Chapitre 32
Annonce diagnostique
Annonce de la maladie dégénérative en ophtalmologie
Spécificité de la maladie dégénérative
Il existe de nombreux travaux sur l'annonce diagnostique en psychologie dans des contextes de soins palliatifs, neurologie, cancérologie, etc., mais rares sont ceux qui concernent l'ophtalmologie. Pourtant, l'annonce d'une maladie chronique est toujours un moment redouté dans l'exercice médical et le risque de traumatisme y est tout aussi présent.
« L'annonce du diagnostic peut atténuer ou renforcer le choc mais surtout conditionne la suite de la prise en charge» [1]. Il existe autant de vécus d'annonce que de patients; du déni à la sidération, l'annonce d'une pathologie visuelle peut impliquer bon nombre de réactions.
La première annonce représente tout d'abord une rencontre avec un nom, une maladie jusque-là inconnue pour soi. C'est le médecin qui a pour lourde tâche de l'effectuer : « Son rôle va bien au-delà d'une simple obligation d'informer. Il doit constamment jongler entre le «dit» et le «non-dit», respecter les mécanismes de défense du malade, tout en ayant le souci de ne pas laisser le patient dans un état d'«ignorance régressive»» [2].

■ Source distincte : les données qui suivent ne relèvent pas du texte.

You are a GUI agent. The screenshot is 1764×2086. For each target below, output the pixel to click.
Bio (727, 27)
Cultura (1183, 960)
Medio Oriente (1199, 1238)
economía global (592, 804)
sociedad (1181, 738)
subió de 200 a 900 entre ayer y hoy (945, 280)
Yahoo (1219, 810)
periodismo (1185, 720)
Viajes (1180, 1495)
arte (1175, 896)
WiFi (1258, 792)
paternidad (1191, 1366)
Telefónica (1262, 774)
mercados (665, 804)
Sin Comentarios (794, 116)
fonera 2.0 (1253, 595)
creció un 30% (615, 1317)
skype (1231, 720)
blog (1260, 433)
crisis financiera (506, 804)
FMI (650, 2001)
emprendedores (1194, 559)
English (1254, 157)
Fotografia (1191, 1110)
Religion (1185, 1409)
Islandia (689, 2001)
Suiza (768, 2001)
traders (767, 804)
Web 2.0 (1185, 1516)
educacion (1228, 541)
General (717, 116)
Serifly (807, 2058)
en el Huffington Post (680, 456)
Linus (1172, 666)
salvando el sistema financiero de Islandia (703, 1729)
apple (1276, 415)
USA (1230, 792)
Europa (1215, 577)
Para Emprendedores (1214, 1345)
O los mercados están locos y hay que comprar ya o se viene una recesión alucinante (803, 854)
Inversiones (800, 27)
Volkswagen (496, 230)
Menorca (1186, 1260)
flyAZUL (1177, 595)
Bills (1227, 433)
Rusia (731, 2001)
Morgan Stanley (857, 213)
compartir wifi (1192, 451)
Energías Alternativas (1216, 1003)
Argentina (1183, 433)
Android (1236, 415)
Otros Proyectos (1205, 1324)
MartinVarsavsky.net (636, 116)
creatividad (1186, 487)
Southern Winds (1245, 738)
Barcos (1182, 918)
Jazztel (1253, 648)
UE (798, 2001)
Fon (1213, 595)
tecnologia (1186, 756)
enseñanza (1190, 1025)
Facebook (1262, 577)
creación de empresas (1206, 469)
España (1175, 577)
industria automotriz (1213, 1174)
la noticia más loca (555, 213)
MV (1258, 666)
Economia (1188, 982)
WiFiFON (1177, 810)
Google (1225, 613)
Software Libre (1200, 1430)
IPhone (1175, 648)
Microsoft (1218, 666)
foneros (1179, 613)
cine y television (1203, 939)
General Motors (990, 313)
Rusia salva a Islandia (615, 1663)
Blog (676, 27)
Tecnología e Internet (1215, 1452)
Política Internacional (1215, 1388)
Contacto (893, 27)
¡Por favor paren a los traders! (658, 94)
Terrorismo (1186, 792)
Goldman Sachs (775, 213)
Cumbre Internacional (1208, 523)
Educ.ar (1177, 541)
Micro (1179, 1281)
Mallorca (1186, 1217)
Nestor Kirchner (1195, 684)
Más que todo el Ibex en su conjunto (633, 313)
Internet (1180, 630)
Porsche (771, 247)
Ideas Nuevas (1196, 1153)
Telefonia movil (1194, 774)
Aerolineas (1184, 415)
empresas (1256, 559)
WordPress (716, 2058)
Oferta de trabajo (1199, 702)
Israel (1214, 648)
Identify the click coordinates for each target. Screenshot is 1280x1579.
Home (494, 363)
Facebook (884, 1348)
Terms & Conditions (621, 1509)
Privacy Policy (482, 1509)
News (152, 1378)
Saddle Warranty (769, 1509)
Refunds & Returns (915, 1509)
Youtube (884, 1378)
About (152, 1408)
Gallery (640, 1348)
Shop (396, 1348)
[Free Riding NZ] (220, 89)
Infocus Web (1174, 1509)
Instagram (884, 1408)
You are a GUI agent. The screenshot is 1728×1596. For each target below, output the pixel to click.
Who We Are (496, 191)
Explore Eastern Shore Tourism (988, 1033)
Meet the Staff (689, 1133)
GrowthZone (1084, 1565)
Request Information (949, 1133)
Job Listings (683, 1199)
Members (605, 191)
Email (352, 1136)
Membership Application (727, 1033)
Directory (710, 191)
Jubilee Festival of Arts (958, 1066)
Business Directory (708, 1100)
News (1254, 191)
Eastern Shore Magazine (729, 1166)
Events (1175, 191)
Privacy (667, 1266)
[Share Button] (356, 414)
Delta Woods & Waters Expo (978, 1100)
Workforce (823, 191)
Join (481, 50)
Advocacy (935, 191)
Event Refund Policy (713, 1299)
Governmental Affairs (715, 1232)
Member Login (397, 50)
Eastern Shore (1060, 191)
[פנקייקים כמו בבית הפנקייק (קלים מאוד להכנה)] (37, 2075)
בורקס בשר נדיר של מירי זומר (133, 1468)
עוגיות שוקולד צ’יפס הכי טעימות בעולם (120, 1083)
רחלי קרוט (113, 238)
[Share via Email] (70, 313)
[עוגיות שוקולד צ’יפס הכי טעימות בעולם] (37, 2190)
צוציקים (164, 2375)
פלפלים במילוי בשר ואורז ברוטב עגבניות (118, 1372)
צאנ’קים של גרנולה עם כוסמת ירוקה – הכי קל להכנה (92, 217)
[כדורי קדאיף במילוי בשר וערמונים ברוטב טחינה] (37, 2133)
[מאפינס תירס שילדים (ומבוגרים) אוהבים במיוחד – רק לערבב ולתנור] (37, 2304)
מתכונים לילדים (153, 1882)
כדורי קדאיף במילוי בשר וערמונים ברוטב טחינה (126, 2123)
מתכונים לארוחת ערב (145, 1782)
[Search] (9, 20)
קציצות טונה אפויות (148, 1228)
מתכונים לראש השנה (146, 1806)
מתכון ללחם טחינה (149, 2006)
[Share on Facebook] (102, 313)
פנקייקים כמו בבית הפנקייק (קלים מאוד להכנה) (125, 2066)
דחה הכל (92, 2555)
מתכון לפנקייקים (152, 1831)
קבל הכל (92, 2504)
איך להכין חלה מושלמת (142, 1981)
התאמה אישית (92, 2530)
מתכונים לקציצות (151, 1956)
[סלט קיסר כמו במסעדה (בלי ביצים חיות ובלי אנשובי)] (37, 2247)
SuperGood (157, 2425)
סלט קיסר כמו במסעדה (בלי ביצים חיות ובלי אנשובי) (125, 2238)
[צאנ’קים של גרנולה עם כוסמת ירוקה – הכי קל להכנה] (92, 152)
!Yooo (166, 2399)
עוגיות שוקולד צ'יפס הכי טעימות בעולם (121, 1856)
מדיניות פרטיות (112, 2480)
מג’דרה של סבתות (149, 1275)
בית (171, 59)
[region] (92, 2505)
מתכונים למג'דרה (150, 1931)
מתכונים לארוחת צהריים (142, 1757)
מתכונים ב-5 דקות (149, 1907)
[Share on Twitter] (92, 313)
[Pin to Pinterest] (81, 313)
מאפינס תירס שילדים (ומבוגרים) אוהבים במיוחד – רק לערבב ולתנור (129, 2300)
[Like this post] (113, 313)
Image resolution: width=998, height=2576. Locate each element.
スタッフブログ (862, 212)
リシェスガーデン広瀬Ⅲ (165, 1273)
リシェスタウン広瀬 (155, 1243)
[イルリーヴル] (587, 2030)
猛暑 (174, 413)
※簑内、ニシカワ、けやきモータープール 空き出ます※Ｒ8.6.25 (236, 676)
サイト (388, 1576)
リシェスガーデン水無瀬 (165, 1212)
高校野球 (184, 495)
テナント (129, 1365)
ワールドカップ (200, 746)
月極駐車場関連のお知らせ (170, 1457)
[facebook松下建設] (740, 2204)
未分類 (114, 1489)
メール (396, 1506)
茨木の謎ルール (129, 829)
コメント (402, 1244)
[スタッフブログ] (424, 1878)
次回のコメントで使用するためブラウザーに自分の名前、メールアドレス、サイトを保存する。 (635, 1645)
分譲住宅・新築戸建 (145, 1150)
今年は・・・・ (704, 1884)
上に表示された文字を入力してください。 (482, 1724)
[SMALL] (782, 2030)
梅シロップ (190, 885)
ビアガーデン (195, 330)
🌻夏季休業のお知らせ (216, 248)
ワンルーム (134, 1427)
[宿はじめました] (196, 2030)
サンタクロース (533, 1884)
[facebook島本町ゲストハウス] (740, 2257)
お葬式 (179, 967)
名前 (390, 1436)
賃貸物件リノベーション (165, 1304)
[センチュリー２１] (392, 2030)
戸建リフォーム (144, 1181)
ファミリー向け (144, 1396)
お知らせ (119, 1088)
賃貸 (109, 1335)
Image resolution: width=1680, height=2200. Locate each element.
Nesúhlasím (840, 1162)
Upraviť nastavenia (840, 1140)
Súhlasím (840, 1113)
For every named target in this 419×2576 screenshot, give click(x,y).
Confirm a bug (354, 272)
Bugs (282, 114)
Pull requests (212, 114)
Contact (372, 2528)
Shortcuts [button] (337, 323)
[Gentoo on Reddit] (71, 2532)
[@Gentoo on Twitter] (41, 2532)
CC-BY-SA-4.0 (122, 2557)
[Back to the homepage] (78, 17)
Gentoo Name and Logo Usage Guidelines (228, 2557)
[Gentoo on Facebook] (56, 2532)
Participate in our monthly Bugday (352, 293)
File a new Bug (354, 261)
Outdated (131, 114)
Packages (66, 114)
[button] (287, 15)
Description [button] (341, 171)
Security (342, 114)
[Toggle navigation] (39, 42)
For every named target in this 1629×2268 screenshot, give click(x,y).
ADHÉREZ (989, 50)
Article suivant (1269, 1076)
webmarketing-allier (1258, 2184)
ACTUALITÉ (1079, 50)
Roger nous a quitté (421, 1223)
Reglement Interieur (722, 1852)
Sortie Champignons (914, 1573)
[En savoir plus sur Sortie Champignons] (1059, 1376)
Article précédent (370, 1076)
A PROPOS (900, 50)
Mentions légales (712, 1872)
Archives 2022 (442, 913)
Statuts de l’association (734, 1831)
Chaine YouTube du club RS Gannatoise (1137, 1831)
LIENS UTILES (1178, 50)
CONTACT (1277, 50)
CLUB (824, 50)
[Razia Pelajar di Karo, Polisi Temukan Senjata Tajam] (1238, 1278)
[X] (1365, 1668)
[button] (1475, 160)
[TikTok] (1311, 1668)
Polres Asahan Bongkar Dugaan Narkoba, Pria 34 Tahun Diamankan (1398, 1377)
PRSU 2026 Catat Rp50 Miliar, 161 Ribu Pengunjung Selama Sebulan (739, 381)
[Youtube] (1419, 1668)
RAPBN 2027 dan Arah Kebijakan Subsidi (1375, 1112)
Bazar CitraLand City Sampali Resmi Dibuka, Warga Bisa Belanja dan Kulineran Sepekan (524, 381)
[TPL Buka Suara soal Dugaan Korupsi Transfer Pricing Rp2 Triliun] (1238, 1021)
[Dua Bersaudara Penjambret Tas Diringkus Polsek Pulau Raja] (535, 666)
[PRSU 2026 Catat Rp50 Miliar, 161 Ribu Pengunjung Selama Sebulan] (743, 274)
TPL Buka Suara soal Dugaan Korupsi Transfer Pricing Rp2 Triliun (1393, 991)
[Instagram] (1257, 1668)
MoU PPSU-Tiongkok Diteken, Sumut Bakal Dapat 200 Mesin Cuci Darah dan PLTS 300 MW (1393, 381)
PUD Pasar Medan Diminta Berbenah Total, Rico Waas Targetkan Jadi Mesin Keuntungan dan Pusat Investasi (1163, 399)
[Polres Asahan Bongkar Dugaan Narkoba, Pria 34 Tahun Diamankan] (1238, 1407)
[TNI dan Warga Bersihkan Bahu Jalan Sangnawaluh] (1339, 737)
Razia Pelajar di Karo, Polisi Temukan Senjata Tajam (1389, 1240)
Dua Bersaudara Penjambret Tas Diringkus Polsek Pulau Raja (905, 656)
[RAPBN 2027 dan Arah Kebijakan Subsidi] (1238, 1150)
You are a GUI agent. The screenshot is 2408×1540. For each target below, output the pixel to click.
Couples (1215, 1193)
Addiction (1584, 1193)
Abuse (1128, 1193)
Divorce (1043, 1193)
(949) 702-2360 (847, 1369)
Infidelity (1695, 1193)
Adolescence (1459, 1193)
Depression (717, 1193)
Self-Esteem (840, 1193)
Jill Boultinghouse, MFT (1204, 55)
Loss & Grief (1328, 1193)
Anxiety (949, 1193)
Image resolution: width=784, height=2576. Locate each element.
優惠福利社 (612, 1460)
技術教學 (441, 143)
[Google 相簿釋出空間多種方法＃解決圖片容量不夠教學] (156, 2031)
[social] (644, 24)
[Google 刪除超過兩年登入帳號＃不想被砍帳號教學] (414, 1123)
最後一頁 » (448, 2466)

Concernant les dystrophies rétiniennes et les neuropathies optiques, ces pathologies rares, d'origine génétique, entraînent des pertes progressives de la vision, allant parfois jusqu'à la cécité. Il existe actuellement des options thérapeutiques très limitées, avec cependant des protocoles d'essais cliniques visant à évaluer de nouveaux traitements pour préserver ou restaurer la vision. L'aspect évolutif de ces pathologies implique ainsi qu'il n'existe pas une, mais plusieurs annonces : l'annonce diagnostique sera suivie des annonces d'évolution ou de stabilisation.
Aspect génétique
« L'annonce d'une maladie génétique nécessite une démarche bien particulière où intervient une équipe multidisciplinaire spécifique […] et qui concerne le patient et toute sa famille» [3]. En effet, dans le cas des maladies génétiques, il arrive que le pronostic soit déjà connu, voire incarné par un autre membre de la famille. L'identification au parent atteint de la même pathologie est fréquente, et les évolutions ressenties peuvent faire l'objet de comparaisons. De plus, l'aspect génétique questionne les potentiels liens de consanguinité dans la famille et soulève la question de la transmission aux enfants et/ou futurs enfants.
Le caractère génétique de cette pathologie vient ainsi (consciemment ou inconsciemment) lever la question de la sexualité et de la transmission transgénérationnelle pour le patient.
La considération et le soin apporté aux explications de ces spécificités peuvent aider à faire retomber l'angoisse liée à l'annonce (avec l'aide d'un conseiller en génétique notamment). C'est dans ce cadre, afin de mieux comprendre les répercussions de la pathologie, que la participation à des groupes d'échanges peut être proposée aux patients et aux médecins.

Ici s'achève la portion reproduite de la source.